May 29, 2009 by blogtopia  
Filed under Architectural style

de_la_gauchetiere Postmodern architecture was an international style whose first examples are generally cited as being from the 1950s, and which continues to influence present-day architecture. Postmodernity in architecture is generally thought to be heralded by the return of "wit, ornament and reference" to architecture in response to the formalism of the International Style of modernism. As with many cultural movements, some of postmodernism’s most pronounced and visible ideas can be seen in architecture. The functional and formalized shapes and spaces of the modernist movement are replaced by unapologetically diverse aesthetics: styles collide, form is adopted for its own sake, and new ways of viewing familiar styles and space abound.

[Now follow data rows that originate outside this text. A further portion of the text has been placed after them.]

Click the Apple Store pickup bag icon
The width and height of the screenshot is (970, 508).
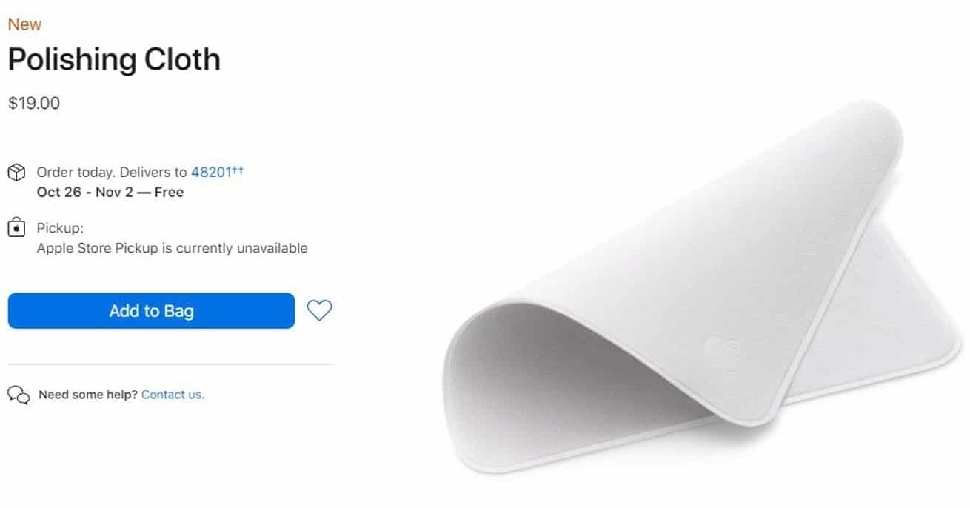pyautogui.click(x=16, y=228)
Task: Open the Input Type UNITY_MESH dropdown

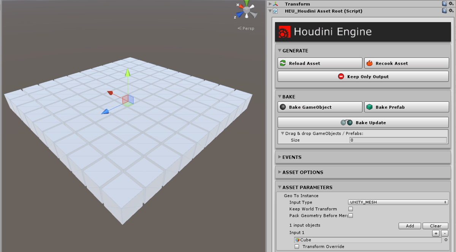Action: [398, 202]
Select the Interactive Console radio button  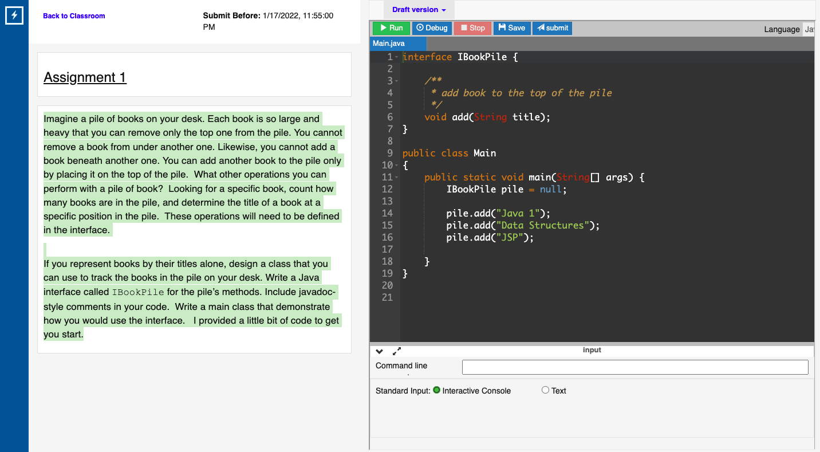(437, 390)
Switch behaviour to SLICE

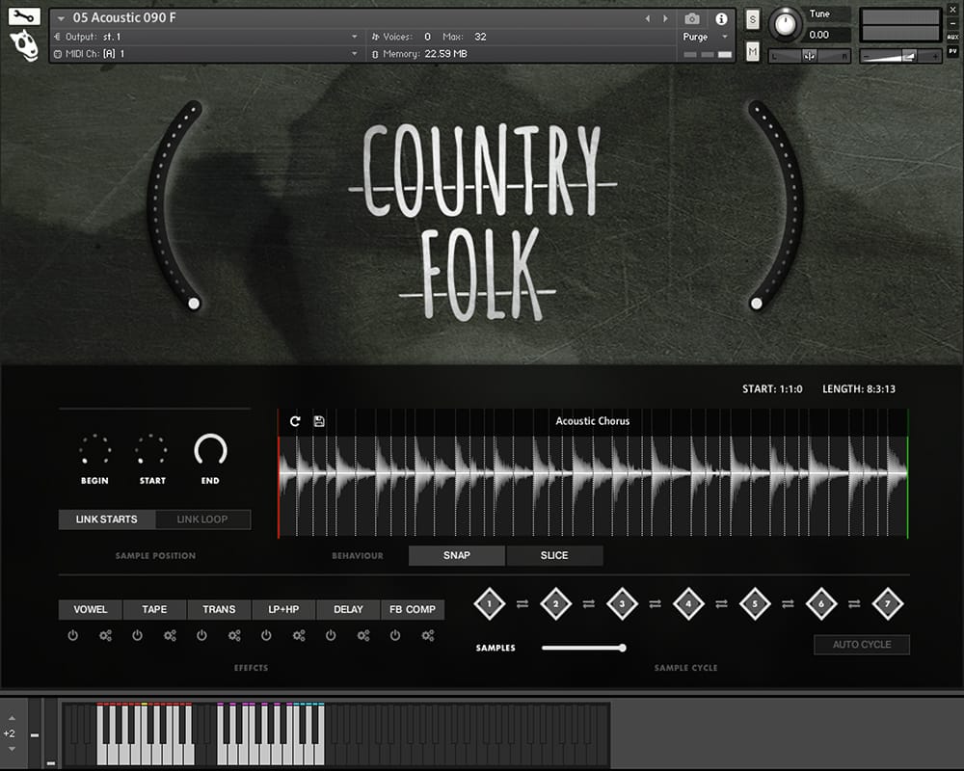click(554, 556)
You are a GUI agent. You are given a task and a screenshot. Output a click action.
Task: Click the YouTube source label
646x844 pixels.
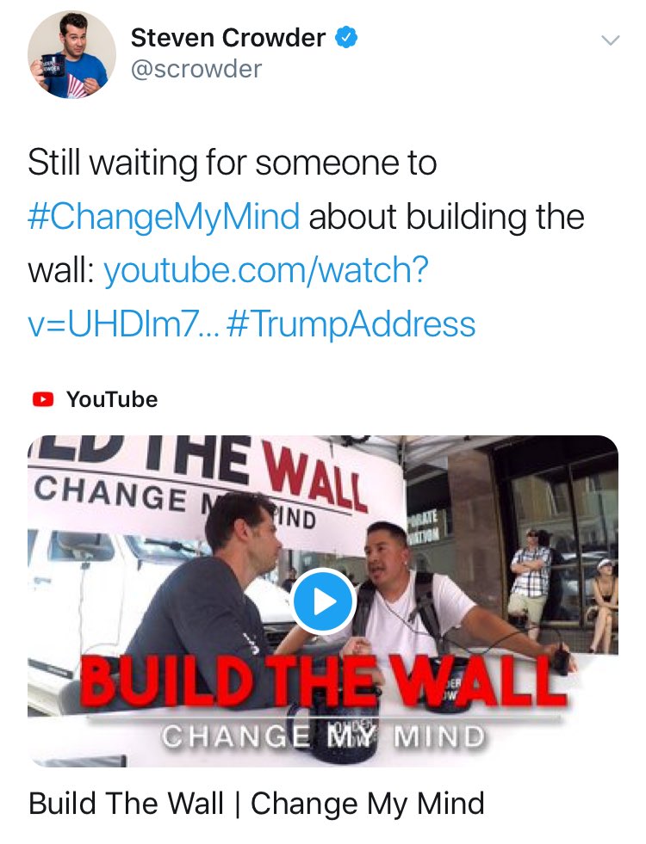pyautogui.click(x=112, y=399)
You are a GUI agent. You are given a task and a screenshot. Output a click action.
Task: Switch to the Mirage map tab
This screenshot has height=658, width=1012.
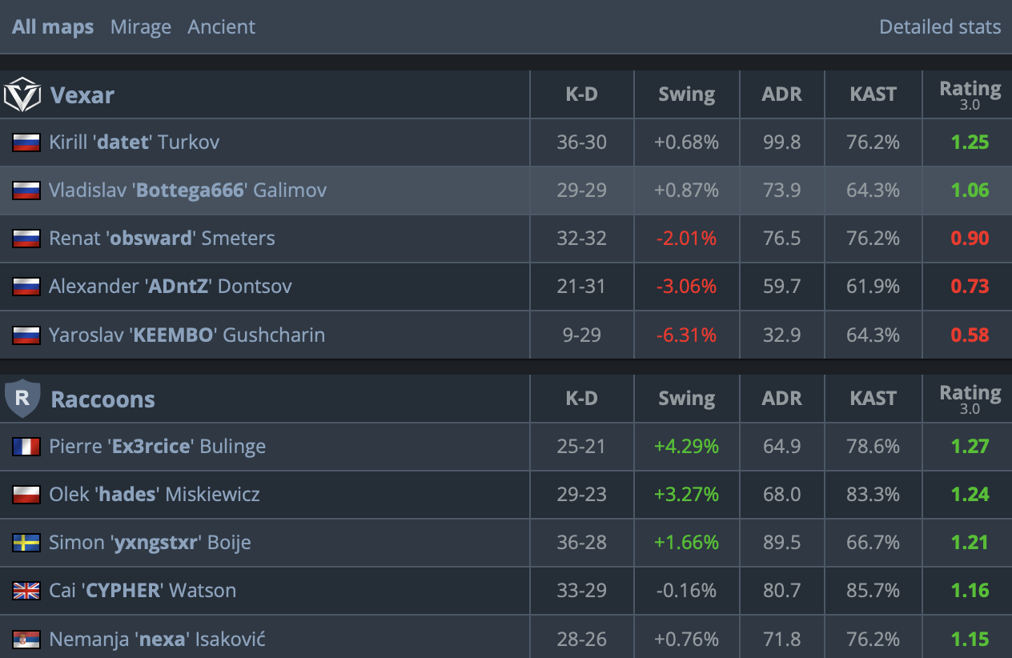click(141, 26)
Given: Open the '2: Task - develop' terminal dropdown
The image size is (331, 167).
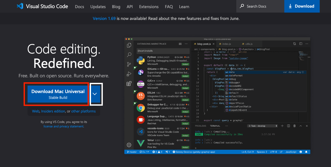Looking at the screenshot, I should [262, 126].
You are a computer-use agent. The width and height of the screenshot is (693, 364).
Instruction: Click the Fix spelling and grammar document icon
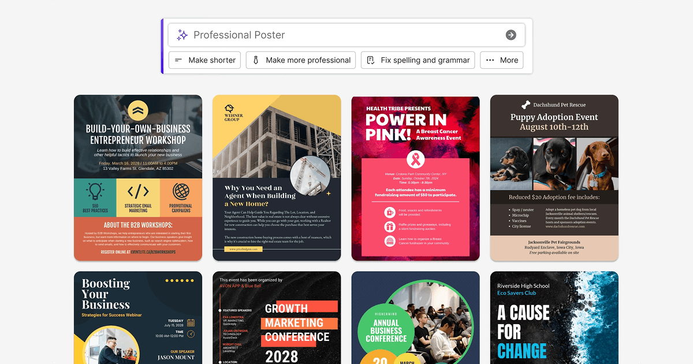click(x=371, y=60)
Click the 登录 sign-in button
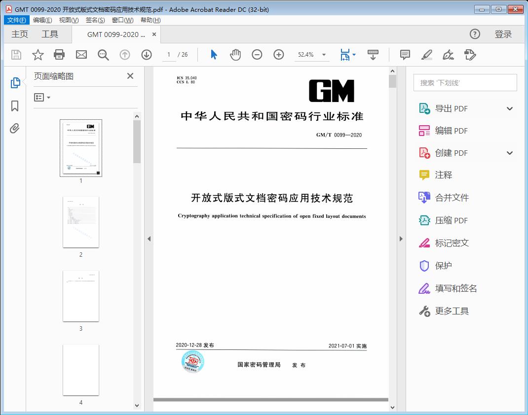Image resolution: width=528 pixels, height=415 pixels. [x=503, y=34]
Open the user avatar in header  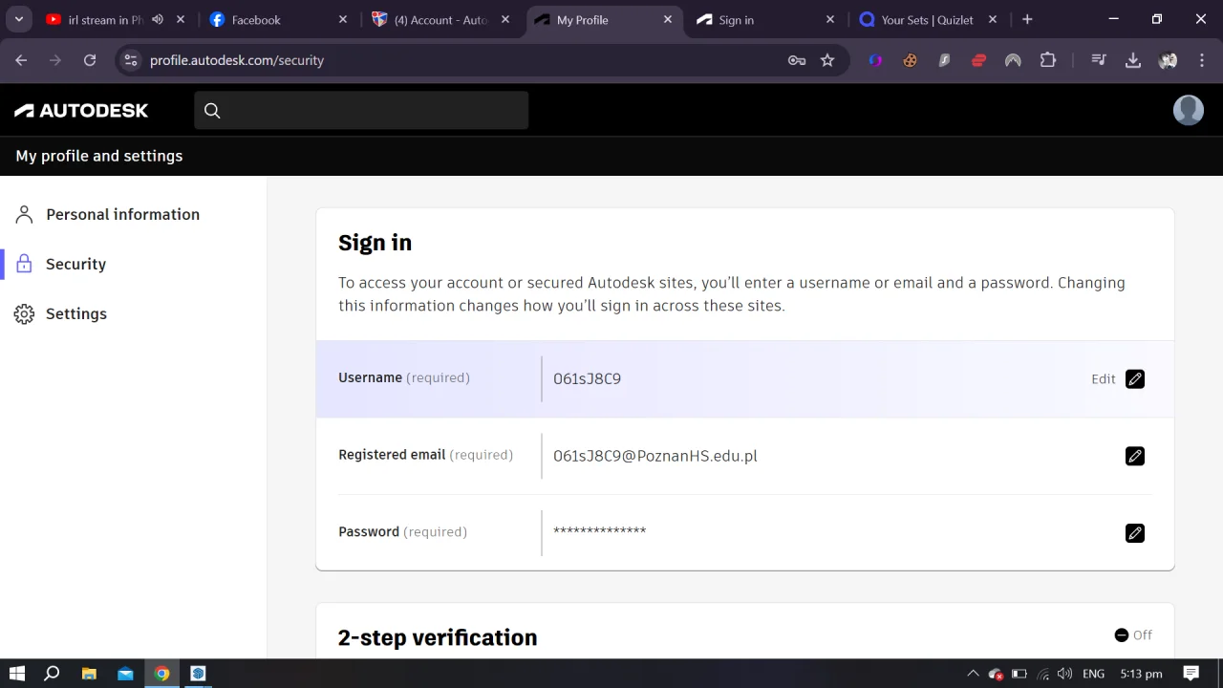click(1189, 110)
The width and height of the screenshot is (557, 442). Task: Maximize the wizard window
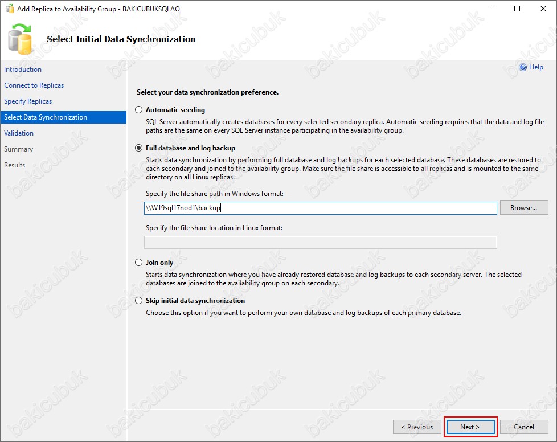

Classic examples of modern architecture are SOM’s Lever House or Mies van der Rohe’s Seagram Building, as well as the architecture of Le Corbusier or the Bauhaus movement. Transitional examples of postmodern architecture are Michael Graves’ Portland Building in Portland, Oregon and Philip Johnson’s Sony Building (originally AT&T Building) in New York City, which borrows elements and references from the past and reintroduces color and symbolism to architecture. A prime example of inspiration for postmodern architecture lies along the Las Vegas Strip, which was studied by Robert Venturi and Denise Scott Brown in their 1972 book Learning from Las Vegas celebrating the strip’s ordinary and common architecture.